▸ **REQUIRED WORK**:
1) Rewrite the paragraph beginning "If you are taking a major plunge" from the passage on retirement travel below as a short bulleted list that keeps its main facts.
2) Answer these questions using the passage on retirement travel below.
(a) Who can help you analyze your investments to find problems or room for improvement?
(b) Along with choosing destinations known for a low cost of living, what kind of lodging does the passage recommend?
(c) When do cruise lines offer repositioning cruises?

▸ **PASSAGE PROVIDED**:
-*-*-
Since you may not have set up your retirement savings and investing plan to accommodate frequent or full-time travel, you’ll need to seriously reexamine your retirement income plan. Once you know what you have to work with, you’ll be able to assess how much you can budget for daily expenses while traveling. A good financial consultant can help you analyze your investments to identify problems or potential for improvement.
If you are taking a major plunge – heading out for a year or more on the road – it’s time to consider the ultimate in downsizing – selling your home and the majority of your possessions to finance your excursions. This is not a decision to make lightly, however, so take several months to investigate all the details involved, speak with your family and friends, and consult with your financial advisor. Another option is renting your house out while you travel, which is a good option if you want to return home eventually.
Budget-Friendly Retirement Travel
While flying first-class to a luxury hotel is certainly enjoyable, it isn’t normally part of a travel-based retirement. Instead, look for options that keep your budget under control. Along with choosing destinations that are known for their low cost of living and staying in inexpensive lodgings, you can cut costs in many other ways.
- Try a repositioning cruise: Cruise lines offer these discount trips when they need to move a ship from one port to another, usually during the off-season. Unlike typical cruises, the ship will not return to the port of origin but will stop at several ports on the way to the end destination.
-*-*-
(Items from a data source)
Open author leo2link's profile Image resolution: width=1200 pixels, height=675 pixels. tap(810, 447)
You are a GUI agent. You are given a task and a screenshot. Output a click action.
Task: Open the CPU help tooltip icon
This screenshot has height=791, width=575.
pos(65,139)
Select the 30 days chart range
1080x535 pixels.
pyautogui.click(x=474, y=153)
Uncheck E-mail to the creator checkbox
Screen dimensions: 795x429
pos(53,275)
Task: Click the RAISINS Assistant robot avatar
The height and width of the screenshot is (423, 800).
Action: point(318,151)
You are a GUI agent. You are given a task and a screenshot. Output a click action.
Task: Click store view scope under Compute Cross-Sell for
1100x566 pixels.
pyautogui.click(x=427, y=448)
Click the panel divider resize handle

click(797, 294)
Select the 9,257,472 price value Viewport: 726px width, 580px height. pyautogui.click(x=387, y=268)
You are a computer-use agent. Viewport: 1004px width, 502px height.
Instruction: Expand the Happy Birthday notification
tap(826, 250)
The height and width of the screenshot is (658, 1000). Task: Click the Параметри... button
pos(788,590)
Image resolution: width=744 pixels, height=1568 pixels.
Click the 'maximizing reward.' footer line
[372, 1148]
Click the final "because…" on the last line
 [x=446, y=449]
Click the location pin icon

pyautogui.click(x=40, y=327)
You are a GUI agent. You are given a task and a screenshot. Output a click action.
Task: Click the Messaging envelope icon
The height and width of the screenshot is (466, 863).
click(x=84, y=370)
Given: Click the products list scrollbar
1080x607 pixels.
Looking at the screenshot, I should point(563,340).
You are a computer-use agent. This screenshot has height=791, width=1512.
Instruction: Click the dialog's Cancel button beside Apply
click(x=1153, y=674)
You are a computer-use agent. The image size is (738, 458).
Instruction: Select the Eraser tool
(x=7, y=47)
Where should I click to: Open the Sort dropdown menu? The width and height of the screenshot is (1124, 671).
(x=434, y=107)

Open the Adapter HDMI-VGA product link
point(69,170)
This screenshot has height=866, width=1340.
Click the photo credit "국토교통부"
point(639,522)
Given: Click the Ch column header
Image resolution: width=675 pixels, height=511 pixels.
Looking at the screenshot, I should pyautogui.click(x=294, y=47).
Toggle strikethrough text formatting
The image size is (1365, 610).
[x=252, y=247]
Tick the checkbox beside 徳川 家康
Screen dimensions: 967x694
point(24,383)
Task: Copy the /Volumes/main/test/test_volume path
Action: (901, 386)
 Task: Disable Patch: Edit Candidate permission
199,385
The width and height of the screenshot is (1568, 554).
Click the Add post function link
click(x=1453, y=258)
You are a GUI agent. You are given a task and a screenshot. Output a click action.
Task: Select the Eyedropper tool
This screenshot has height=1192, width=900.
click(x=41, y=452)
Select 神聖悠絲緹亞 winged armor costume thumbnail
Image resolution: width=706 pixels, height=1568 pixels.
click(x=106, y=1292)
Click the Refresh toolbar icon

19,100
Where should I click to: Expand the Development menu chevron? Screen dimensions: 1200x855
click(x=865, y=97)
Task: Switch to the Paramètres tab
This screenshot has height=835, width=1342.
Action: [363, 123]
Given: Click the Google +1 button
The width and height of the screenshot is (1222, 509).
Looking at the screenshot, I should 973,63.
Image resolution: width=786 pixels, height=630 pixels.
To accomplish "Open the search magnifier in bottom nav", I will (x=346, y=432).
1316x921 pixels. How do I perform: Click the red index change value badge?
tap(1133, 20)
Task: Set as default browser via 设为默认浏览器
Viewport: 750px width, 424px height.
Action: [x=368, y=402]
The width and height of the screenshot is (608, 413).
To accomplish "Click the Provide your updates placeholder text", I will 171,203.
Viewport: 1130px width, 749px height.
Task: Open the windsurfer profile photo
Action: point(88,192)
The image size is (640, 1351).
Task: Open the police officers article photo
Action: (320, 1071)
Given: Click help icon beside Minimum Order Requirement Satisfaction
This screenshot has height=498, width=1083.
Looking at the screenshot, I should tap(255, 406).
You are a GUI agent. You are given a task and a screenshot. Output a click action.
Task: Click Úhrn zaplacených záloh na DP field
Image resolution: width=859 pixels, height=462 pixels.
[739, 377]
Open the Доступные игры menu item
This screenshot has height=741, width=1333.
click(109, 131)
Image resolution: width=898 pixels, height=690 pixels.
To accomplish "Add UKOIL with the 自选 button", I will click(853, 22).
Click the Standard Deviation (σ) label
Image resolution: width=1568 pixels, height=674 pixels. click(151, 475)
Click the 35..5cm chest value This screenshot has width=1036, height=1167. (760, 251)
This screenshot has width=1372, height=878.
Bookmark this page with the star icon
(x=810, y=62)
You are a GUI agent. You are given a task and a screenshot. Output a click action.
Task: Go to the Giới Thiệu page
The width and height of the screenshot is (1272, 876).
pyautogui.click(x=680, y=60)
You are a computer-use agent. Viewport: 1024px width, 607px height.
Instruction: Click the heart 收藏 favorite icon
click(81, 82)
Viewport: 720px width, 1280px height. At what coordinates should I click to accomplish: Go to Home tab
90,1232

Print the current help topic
-*-*-
▸ **RESULTS OF THE EXERCISE**:
1)
- For a year or more on the road, consider selling your home and most of your possessions to pay for your travels.
- Don't decide lightly. Spend several months looking into the details, talk with family and friends, and consult your financial advisor.
- As an alternative, rent out your house while you travel. This works well if you want to return home eventually.

2)
(a) A good financial consultant.
(b) Inexpensive lodgings.
(c) When they need to move a ship from one port to another, usually during the off-season.